The life expectancy in the United States touches its lowest in decades, according to health officials.
According to a new report by The New York Times, the life expectancy for Americans is now even lower than last year's data report on the matter.
Robert Anderson, PhD, chief of mortality statistics at the National Center for Health Statistics, told The Times that this data is concerning because it shows that people are dying much younger than they should be.
“Even small declines in life expectancy of a tenth or two-tenths of a year mean that on a population level, a lot more people are dying prematurely than they really should be,” Dr. Anderson told The New York Times. “This signals a huge impact on the population in terms of increased mortality,” he added.
These results we heavily impacted by the global pandemic that took millions of lives across the world since the start of 2020.
That is no surprise after recent data gathered by The New York Times, which signals that the life expectancy numbers since 2019 have declined drastically, killing over 1 million individuals in the U.S. over the past two years.
A highlight in this report are the populations who have been impacted by these mortality rates.
According to a population health professor Dr. Steven Woolf, the Caucasian population were the group who displayed worse rates regarding life expectancy since the global pandemic went underway.

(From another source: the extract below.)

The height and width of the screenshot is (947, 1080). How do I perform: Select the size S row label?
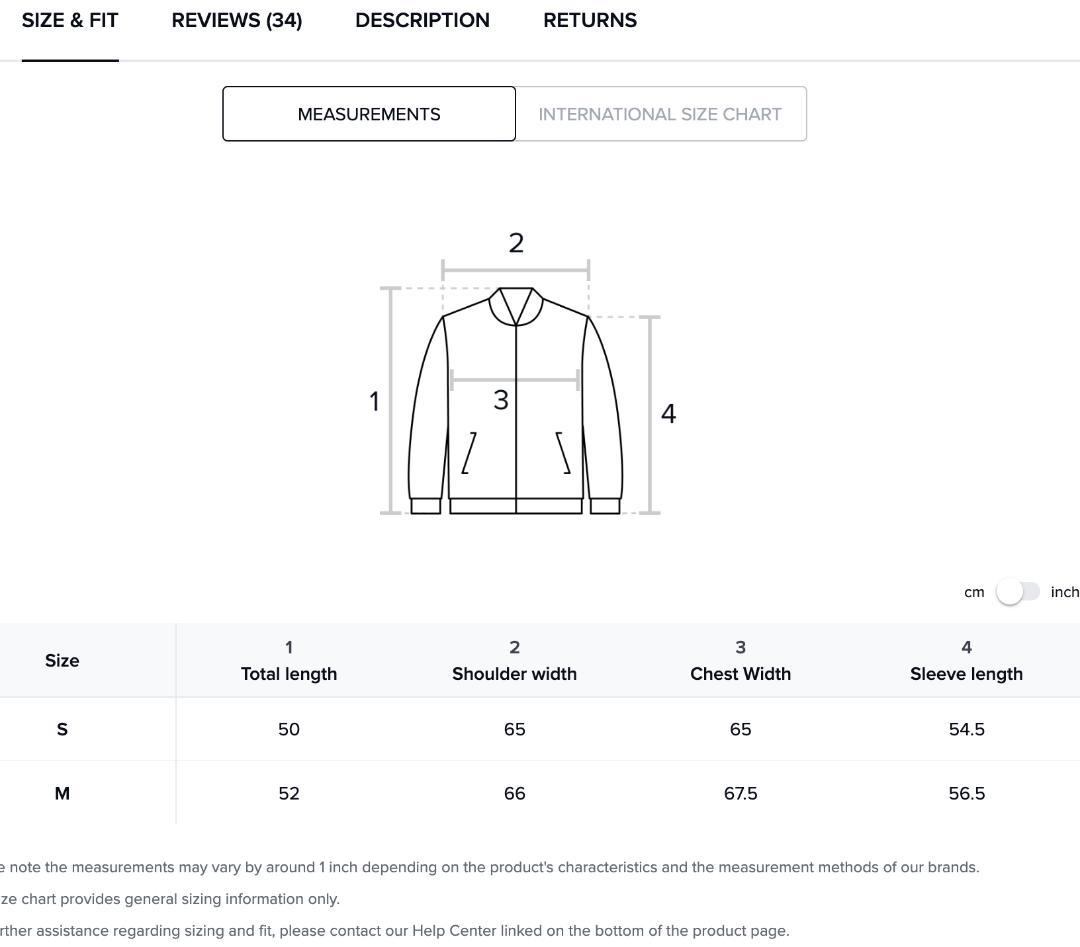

Dr. Woolf says that this could be the result of minority groups displaying more effort to not only receive vaccinations, but also following other COVID-protocols such as wearing face masks in public places.
“The white population did worse in 2021 than communities of color, besides Native American and Alaska Natives,” Dr. Steven Woolf told The New York Times. “I think that’s very telling: It reflects the greater efforts by Black and Hispanics to get vaccinated, to wear masks and take other measures to protect themselves, and the greater tendency in white populations to push back on those behaviors.”